I found myself in a room with 25 Financial Planners of all different ages and with varying degrees of experience. George Kinder (the father of Life Planning) was presenting…wow!  I’ve read a few of George’s books and have been really enthused with his writings.  This was my time to meet him in person and really engage with this process.  This was going to be great!

I had feelings of excitement but also nervousness as I didn’t know what to expect.  Some of the things George talked about sounded a little weird…but I knew I was about to learn something new; in order to make the most of it I had to engage with the process.

During the course, I paired up with different people and we discussed a range of subjects.  But there was one big difference…the other person had to stay silent and really engage in listening.  So the first really important thing I learnt was about listening, I mean really listening.

Listening is about letting your thoughts and distractions go and really engage with the other person as if they are the only person in the room; it’s all about them.

I always thought I listened well, but one thing I found in the exercises was that I had thoughts and I usually found myself formulating my response as the other person was speaking and therefore not really listening at all.

Another exercise involved exploring attitudes around money which stemmed from childhood experiences.  Through this process we came to understand that the way we deal with financial issues today is often a result of things we observed as children.

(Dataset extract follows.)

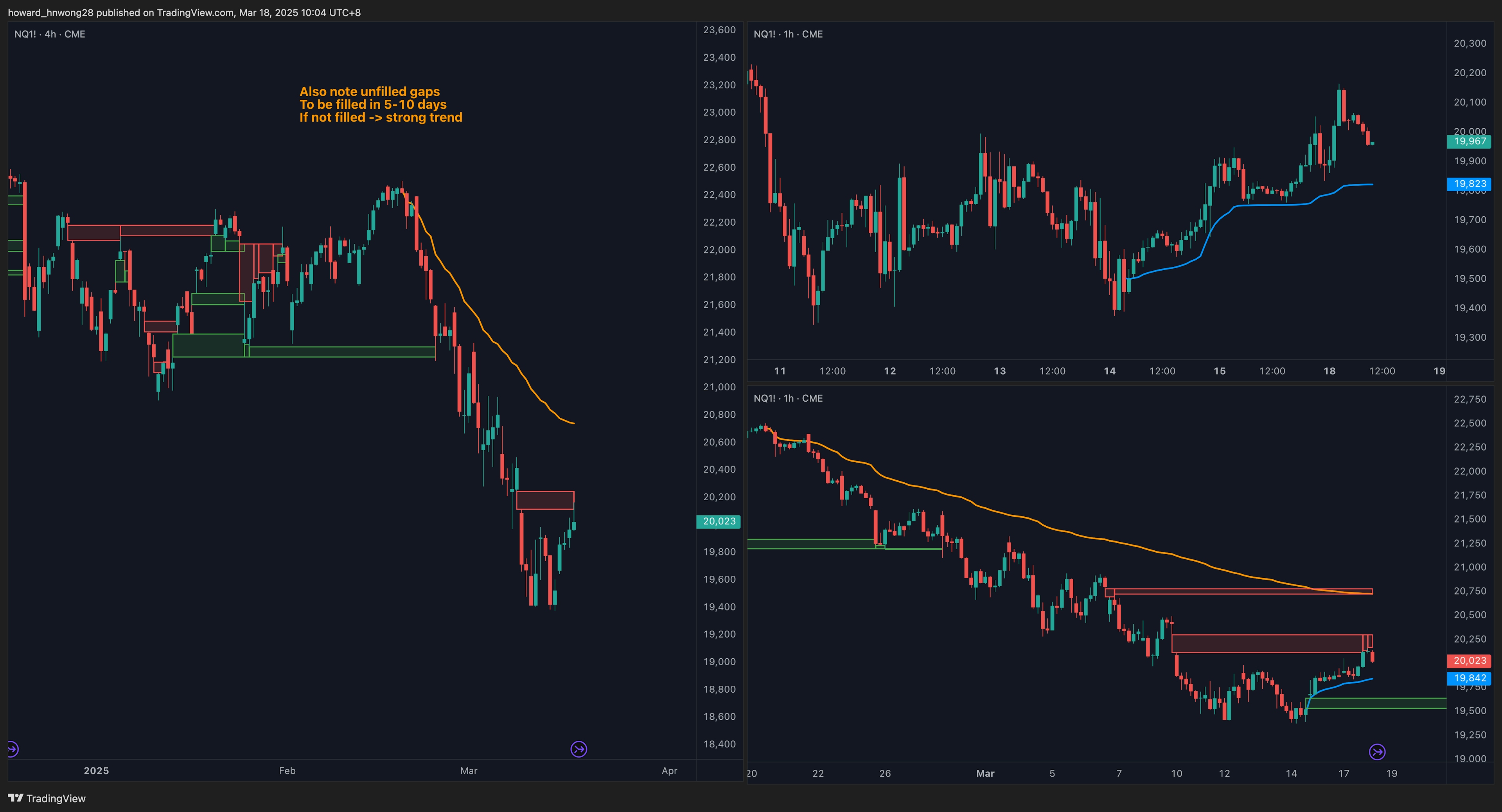Open the NQ1! 1h legend on the bottom-right chart
The image size is (1502, 812).
tap(788, 399)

For example, some people said they hoard everything through fear of losing what they have, as they grew up in poor families.  Others would spend money excessively to the point that they didn’t have anything left at the end of the month.  This was because as a child, they felt they never had anything and therefore they wanted to live their lives to the full (as far as they saw it!).

So the second really important thing I learnt is that, while my financial behaviour has been influenced by my perception of my parents and others around me during my childhood, I am in control of whether or not I hold on to those “childlike” habits.

On the second day of the course George demonstrated how, with a combination of great questions and good listening skills, we can help our clients identify what is really important to them. We practiced these techniques in our pairs and I was amazed at the outcome. As a result of this process many people in the room realised that they were putting a lot of time and energy into things that are actually not really that important to them.

So the third, and most important thing I learnt is that it’s amazing how we can live our lives focusing on areas which, in the grand scheme of things, are not important at all when we should be  paying attention to the things we truly value; our heart’s core!

Now, what has ‘Life Planning’ got to do with Financial Planning?  Well, George Kinder argues that “Life Planning is Financial Planning done right!” and I agree with him.  What seemed weird to me before doing this course is not weird at all.  Isn’t it right that I understand my clients’ values and what’s really important to them before we talk about their money?

Well…this whole experience has been a real eye-opener for me and one which will stay with me forever.  Financial Planning done right really puts the client at the heart of the process!